*** Available data

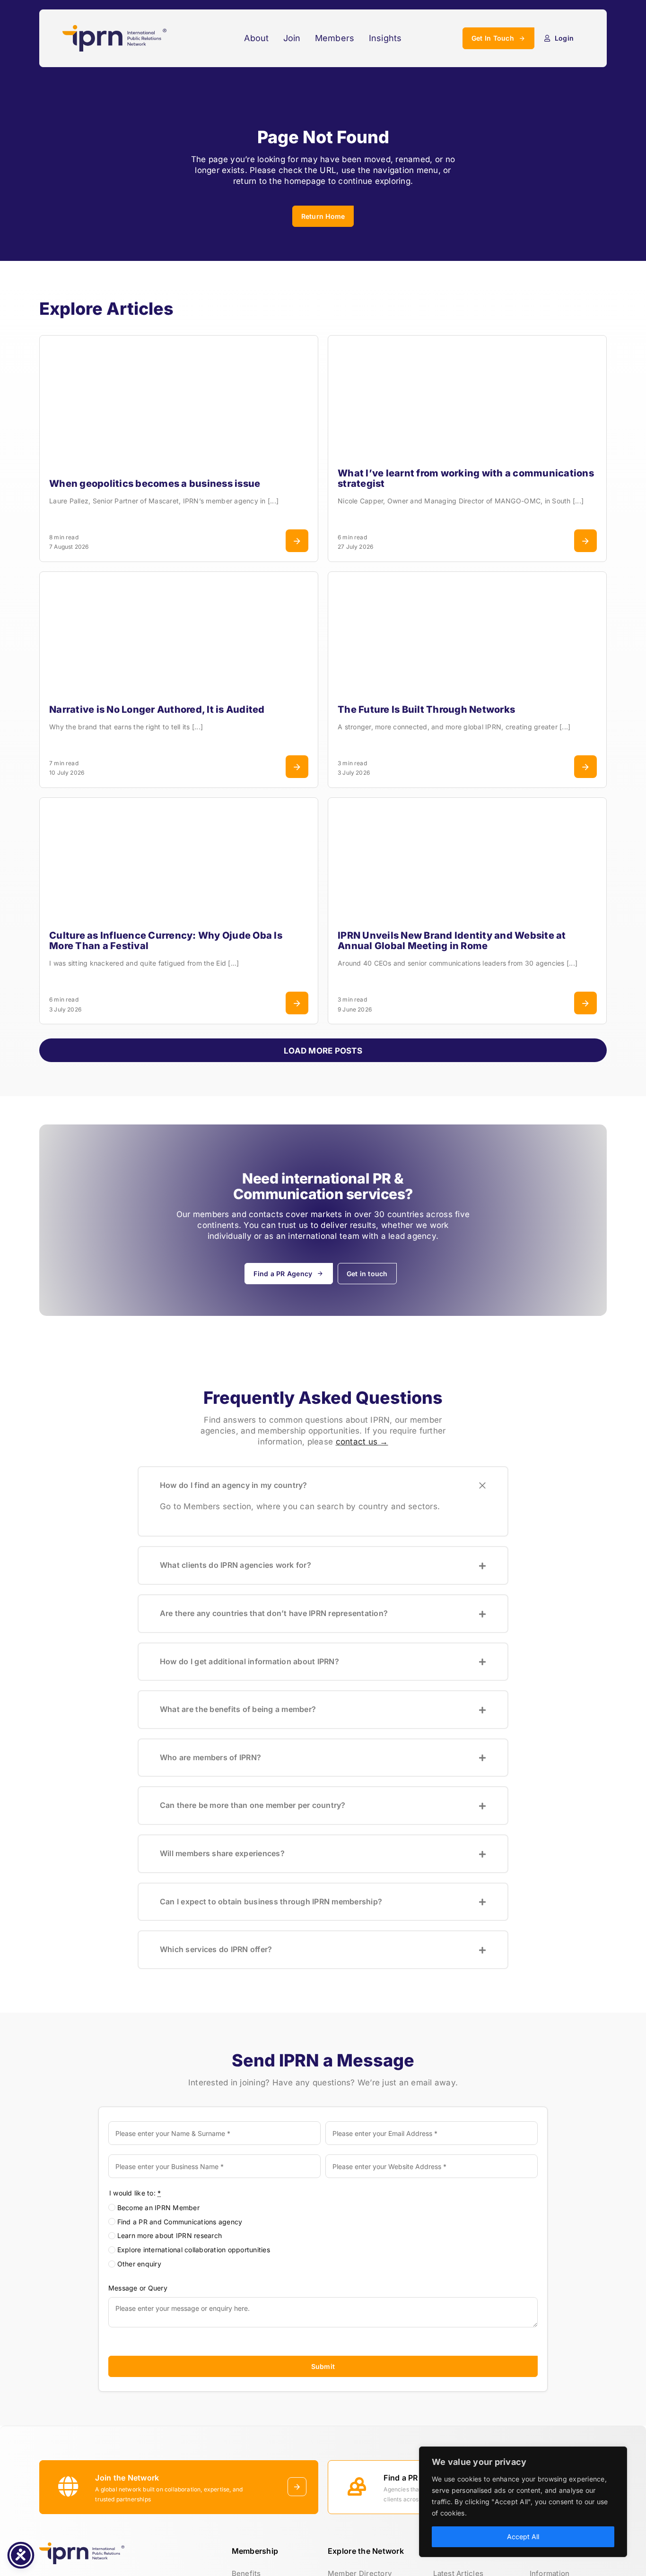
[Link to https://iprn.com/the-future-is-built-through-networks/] (585, 766)
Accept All (523, 2537)
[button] (323, 1485)
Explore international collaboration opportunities (193, 2250)
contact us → (362, 1441)
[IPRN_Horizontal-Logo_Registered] (114, 29)
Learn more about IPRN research (169, 2235)
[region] (523, 2501)
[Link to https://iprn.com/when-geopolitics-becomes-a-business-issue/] (297, 540)
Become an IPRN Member (158, 2208)
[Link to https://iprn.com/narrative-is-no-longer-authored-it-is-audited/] (297, 766)
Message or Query (137, 2288)
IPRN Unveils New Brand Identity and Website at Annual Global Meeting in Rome (452, 940)
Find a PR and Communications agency (180, 2222)
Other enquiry (139, 2264)
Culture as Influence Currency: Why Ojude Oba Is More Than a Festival (165, 940)
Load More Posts (323, 1050)
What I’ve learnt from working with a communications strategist (466, 478)
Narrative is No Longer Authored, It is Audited (157, 709)
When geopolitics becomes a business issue (154, 483)
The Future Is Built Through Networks (426, 709)
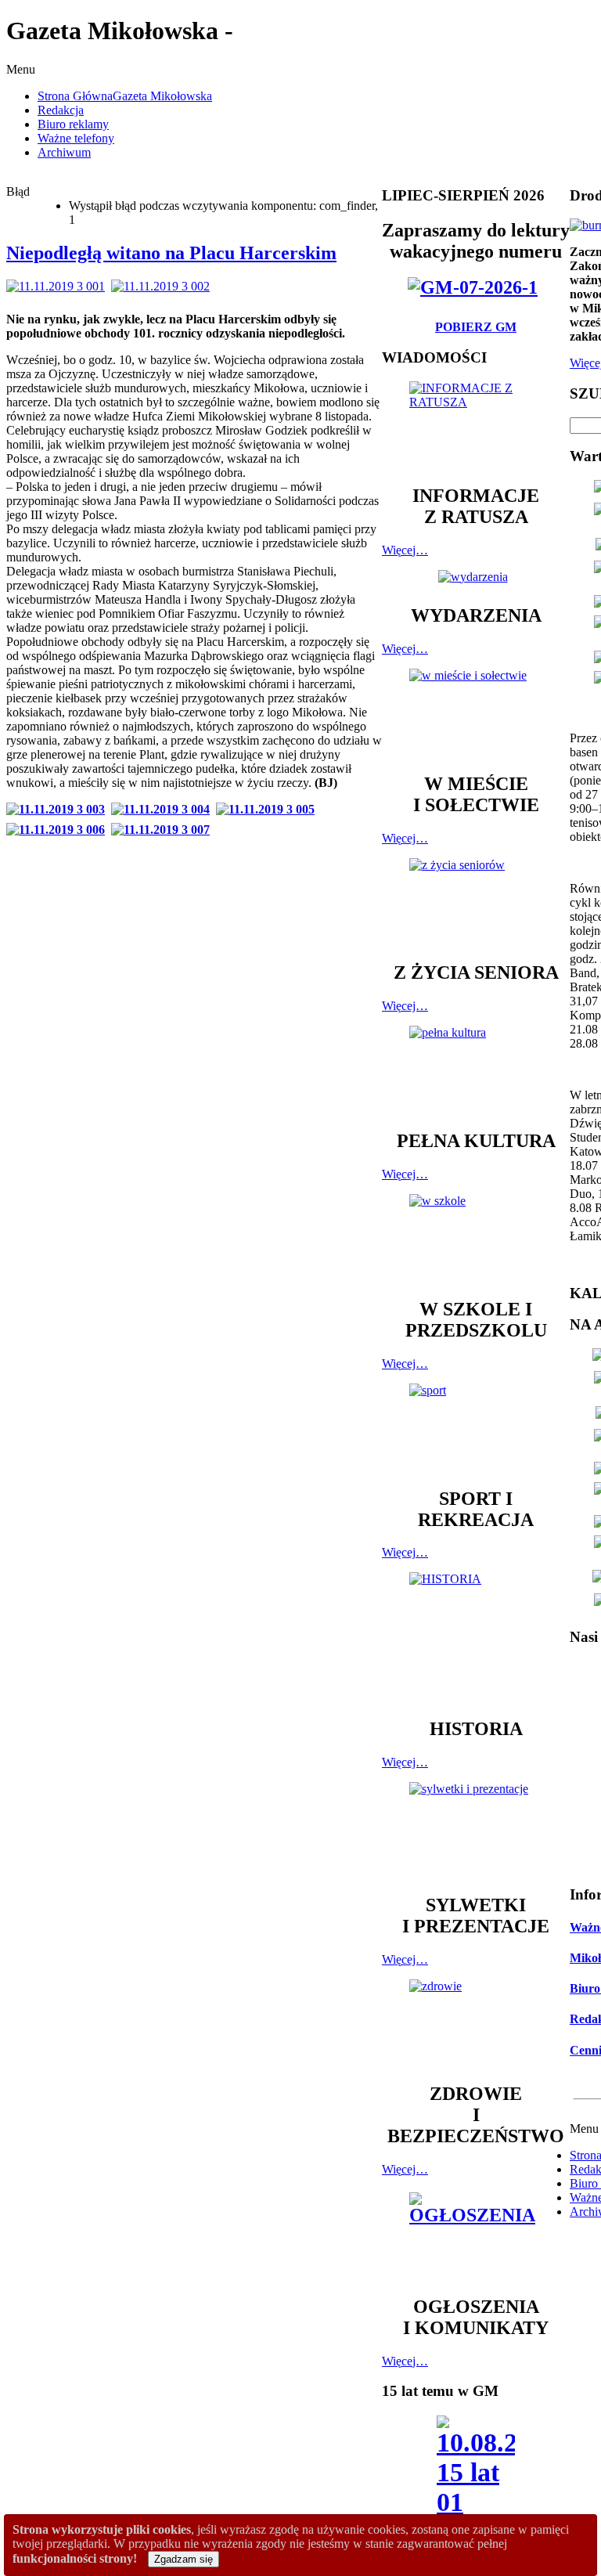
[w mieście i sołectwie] (476, 713)
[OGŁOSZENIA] (476, 2236)
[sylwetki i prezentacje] (476, 1830)
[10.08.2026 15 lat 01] (476, 2470)
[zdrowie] (476, 2023)
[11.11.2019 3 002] (163, 286)
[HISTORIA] (476, 1637)
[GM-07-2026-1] (476, 287)
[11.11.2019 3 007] (163, 829)
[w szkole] (476, 1238)
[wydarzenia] (476, 576)
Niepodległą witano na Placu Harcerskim (171, 253)
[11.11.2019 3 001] (58, 286)
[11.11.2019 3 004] (163, 809)
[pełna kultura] (476, 1070)
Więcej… (405, 550)
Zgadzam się (183, 2559)
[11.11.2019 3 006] (58, 829)
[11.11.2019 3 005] (268, 809)
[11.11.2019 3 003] (58, 809)
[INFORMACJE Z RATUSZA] (476, 425)
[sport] (476, 1428)
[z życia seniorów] (476, 902)
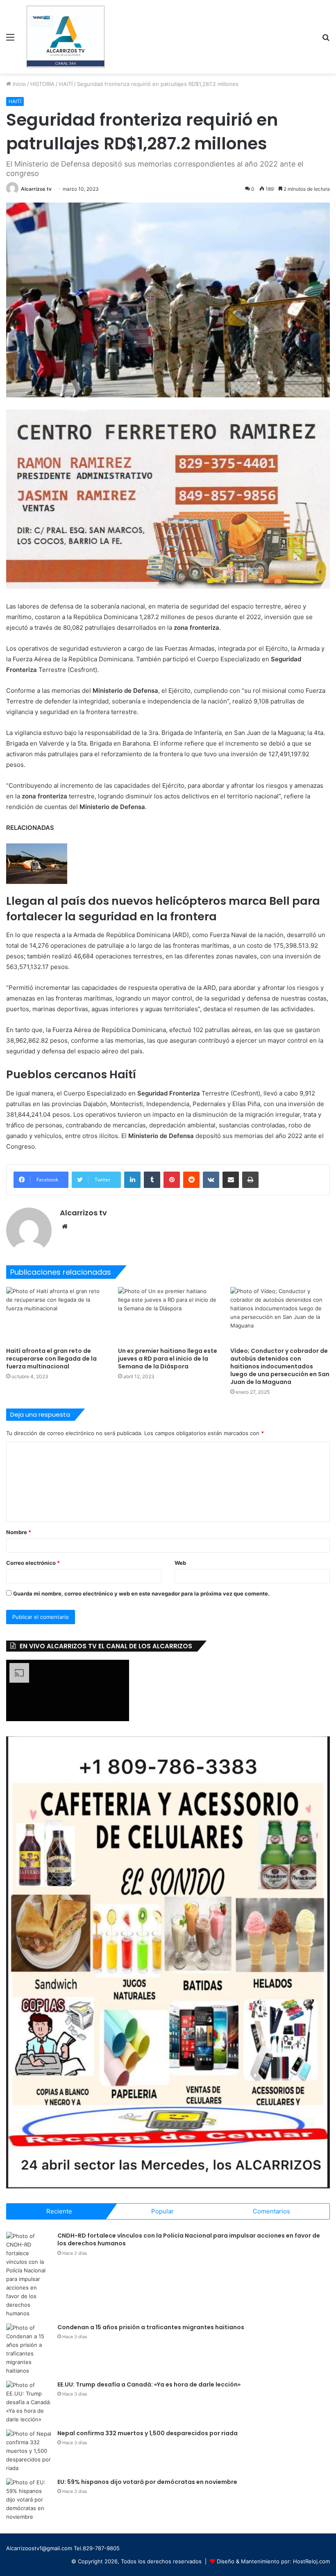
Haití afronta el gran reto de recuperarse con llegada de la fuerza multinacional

******

Problem to solve -> Please print each of the records word for word, keeping the pictures out.

Answer section ->
[Link to https://iprn.com/the-future-is-built-through-networks/] (585, 766)
Accept All (523, 2537)
[button] (323, 1485)
Explore international collaboration opportunities (193, 2250)
contact us → (362, 1441)
[IPRN_Horizontal-Logo_Registered] (114, 29)
Learn more about IPRN research (169, 2235)
[region] (523, 2501)
[Link to https://iprn.com/when-geopolitics-becomes-a-business-issue/] (297, 540)
Become an IPRN Member (158, 2208)
[Link to https://iprn.com/narrative-is-no-longer-authored-it-is-audited/] (297, 766)
Message or Query (137, 2288)
IPRN Unveils New Brand Identity and Website at Annual Global Meeting in Rome (452, 940)
Find a PR and Communications agency (180, 2222)
Other enquiry (139, 2264)
Culture as Influence Currency: Why Ojude Oba Is More Than a Festival (165, 940)
Load More Posts (323, 1050)
What I’ve learnt from working with a communications strategist (466, 478)
Narrative is No Longer Authored, It is Audited (157, 709)
When geopolitics becomes a business issue (154, 483)
The Future Is Built Through Networks (426, 709)
[w mieście i sołectwie] (476, 713)
[OGŁOSZENIA] (476, 2236)
[sylwetki i prezentacje] (476, 1830)
[10.08.2026 15 lat 01] (476, 2470)
[zdrowie] (476, 2023)
[11.11.2019 3 002] (163, 286)
[HISTORIA] (476, 1637)
[GM-07-2026-1] (476, 287)
[11.11.2019 3 007] (163, 829)
[w szkole] (476, 1238)
[wydarzenia] (476, 576)
Niepodległą witano na Placu Harcerskim (171, 253)
[11.11.2019 3 001] (58, 286)
[11.11.2019 3 004] (163, 809)
[pełna kultura] (476, 1070)
Więcej… (405, 550)
Zgadzam się (183, 2559)
[11.11.2019 3 006] (58, 829)
[11.11.2019 3 005] (268, 809)
[11.11.2019 3 003] (58, 809)
[INFORMACJE Z RATUSZA] (476, 425)
[sport] (476, 1428)
[z życia seniorów] (476, 902)
Haití afronta el gran reto de recuperarse con llegada de la fuerza multinacional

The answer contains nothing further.